--- Start ---
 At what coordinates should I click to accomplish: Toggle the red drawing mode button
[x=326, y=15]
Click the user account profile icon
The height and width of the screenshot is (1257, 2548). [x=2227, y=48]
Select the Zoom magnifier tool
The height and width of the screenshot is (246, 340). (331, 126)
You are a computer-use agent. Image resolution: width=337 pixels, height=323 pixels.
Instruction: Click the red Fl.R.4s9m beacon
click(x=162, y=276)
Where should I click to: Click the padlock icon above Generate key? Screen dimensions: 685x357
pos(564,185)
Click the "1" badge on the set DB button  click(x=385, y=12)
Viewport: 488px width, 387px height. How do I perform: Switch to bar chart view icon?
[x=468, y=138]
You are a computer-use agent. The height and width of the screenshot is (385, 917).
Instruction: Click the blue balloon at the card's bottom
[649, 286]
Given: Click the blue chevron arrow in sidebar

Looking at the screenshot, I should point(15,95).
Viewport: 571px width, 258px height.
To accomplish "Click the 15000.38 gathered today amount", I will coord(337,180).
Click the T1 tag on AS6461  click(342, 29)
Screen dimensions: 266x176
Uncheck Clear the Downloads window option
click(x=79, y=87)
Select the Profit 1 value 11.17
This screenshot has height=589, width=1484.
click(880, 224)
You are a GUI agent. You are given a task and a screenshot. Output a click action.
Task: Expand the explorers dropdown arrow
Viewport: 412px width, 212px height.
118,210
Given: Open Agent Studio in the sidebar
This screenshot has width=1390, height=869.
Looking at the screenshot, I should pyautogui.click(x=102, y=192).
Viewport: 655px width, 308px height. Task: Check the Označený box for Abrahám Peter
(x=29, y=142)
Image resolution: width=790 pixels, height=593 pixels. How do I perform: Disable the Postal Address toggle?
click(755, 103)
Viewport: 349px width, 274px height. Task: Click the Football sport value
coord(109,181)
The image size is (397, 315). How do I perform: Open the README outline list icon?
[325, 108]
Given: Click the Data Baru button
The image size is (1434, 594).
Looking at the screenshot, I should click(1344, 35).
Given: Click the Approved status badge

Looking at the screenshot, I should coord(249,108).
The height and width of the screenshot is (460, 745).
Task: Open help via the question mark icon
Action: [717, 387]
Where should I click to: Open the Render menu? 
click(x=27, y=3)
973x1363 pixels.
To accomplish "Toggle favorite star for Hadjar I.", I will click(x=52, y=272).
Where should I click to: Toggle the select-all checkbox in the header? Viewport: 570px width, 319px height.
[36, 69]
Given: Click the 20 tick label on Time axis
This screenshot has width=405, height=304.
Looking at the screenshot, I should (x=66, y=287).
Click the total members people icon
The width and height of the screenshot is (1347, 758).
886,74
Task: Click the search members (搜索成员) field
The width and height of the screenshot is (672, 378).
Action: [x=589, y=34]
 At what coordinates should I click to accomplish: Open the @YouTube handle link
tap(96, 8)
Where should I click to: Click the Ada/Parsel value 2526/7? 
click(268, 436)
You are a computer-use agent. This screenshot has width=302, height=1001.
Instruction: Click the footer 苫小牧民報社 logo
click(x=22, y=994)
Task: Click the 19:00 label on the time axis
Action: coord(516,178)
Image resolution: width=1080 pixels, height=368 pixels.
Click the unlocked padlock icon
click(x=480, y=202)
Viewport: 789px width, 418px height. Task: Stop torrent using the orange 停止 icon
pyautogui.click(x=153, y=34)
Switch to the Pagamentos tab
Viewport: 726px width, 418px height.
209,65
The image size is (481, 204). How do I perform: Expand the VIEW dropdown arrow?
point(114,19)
--- End ---
EXERCISE TASK: Which lines in the records above contain the word "accomplish"? Show each of them in full.

FINAL RESULT:
 At what coordinates should I click to accomplish: Toggle the red drawing mode button
To accomplish "Click the 15000.38 gathered today amount", I will coord(337,180).
To accomplish "Toggle favorite star for Hadjar I.", I will click(x=52, y=272).
 At what coordinates should I click to accomplish: Open the @YouTube handle link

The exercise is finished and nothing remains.